● **Job a**
Repeat, without any change, the part of the rows below that opens with the line containing "Pick the MIDI OUT connector symbol" and runs through the last of the rows, including both of those ends.

Minimum house size. No building in any R-35, R-25, R-20, R-15, R-12, R-10, R-7, R-5, OB-1 or OB-2 District used for a one-family residence and erected or created by alteration subsequent to the adoption of this chapter shall have a floor area of less than that required by the Schedule of Regulations.[6] Such floor area shall include all floor area used for human occupancy within the exterior wall of the building as defined in the Building Code of the Village,[7] but shall not include open porches or breezeways, basements or uninhabitable or unfinished attic space.
[Amended 9-26-2006 by L.L. No. 15-2006; 1-9-2018 by L.L. No. 1-2018]
[6]
Editor's Note: See Art. VIII, Schedule of Regulations.
[7]
Editor's Note: See Ch. 91, Building Construction and Fire Prevention.
E. 
Uses.
(1) 
Accessory uses. Nothing in this chapter shall be deemed to prohibit the following accessory and incidental uses in addition to those provided in the Schedule of Regulations and any notes appended thereto, constituting § 250-5 of this article.[8]
(a) 
Customary recreation, refreshment or service uses and buildings in any public park, reservation, playground or other public recreational area, incidental to the recreational use of such area.
(b) 
The excavating of natural materials to permit the constructing of a building on the lot.
[8]
Editor's Note: See also Art. VIII, Schedule of Regulations.
(2) 
Excavations. Clay, sand, gravel or other natural mineral deposits may be excavated for use on the premises in any district in connection with any use permitted in the district. Clay, sand or gravel may be excavated for commercial purposes only if permitted by a temporary special permit obtained from the Village Board as provided in § 250-9 of Article V, and in any case such permission shall be subject to compliance with the following regulations:
(a) 
The final slope of material in any excavation or pit shall not exceed the normal limiting angle of repose of such material.
(b) 
Both the base and the top of such slope shall not be nearer than 50 feet to any street line or property line.
(c) 
A specific plan of the approved excavation shall be prepared and filed with the Village Board.

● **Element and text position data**
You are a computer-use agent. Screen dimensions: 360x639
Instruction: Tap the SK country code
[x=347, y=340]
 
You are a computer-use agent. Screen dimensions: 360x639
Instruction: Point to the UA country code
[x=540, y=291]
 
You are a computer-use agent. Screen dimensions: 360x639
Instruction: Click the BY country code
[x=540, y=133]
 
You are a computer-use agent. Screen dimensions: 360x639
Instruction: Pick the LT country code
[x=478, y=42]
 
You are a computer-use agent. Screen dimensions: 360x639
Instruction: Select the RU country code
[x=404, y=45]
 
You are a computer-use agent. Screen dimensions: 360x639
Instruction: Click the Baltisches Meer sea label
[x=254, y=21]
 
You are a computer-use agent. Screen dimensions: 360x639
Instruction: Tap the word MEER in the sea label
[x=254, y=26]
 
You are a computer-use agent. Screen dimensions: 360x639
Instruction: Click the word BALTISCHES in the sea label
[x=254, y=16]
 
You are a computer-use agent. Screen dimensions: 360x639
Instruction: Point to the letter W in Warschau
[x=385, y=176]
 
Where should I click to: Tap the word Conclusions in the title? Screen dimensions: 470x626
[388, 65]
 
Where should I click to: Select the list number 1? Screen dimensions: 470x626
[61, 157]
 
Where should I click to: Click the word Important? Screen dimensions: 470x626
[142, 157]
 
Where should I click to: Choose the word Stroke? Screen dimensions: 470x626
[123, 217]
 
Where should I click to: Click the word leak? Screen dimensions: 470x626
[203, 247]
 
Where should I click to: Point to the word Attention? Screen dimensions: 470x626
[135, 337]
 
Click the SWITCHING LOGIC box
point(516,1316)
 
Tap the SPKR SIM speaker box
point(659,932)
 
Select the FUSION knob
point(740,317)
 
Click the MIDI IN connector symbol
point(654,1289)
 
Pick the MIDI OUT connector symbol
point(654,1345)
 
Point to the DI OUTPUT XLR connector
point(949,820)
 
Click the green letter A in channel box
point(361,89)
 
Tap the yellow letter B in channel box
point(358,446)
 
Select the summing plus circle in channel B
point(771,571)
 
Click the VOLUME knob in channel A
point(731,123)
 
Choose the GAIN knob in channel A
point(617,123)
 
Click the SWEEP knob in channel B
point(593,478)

● **Job b**
Restate word for word the part of the zoning passage above that opens with the words containing "The excavating of" and closes with "also Art. VIII, Schedule of Regulations.".

● **Finished answer a**
Pick the MIDI OUT connector symbol
point(654,1345)
 
Point to the DI OUTPUT XLR connector
point(949,820)
 
Click the green letter A in channel box
point(361,89)
 
Tap the yellow letter B in channel box
point(358,446)
 
Select the summing plus circle in channel B
point(771,571)
 
Click the VOLUME knob in channel A
point(731,123)
 
Choose the GAIN knob in channel A
point(617,123)
 
Click the SWEEP knob in channel B
point(593,478)

● **Finished answer b**
The excavating of natural materials to permit the constructing of a building on the lot.
[8]
Editor's Note: See also Art. VIII, Schedule of Regulations.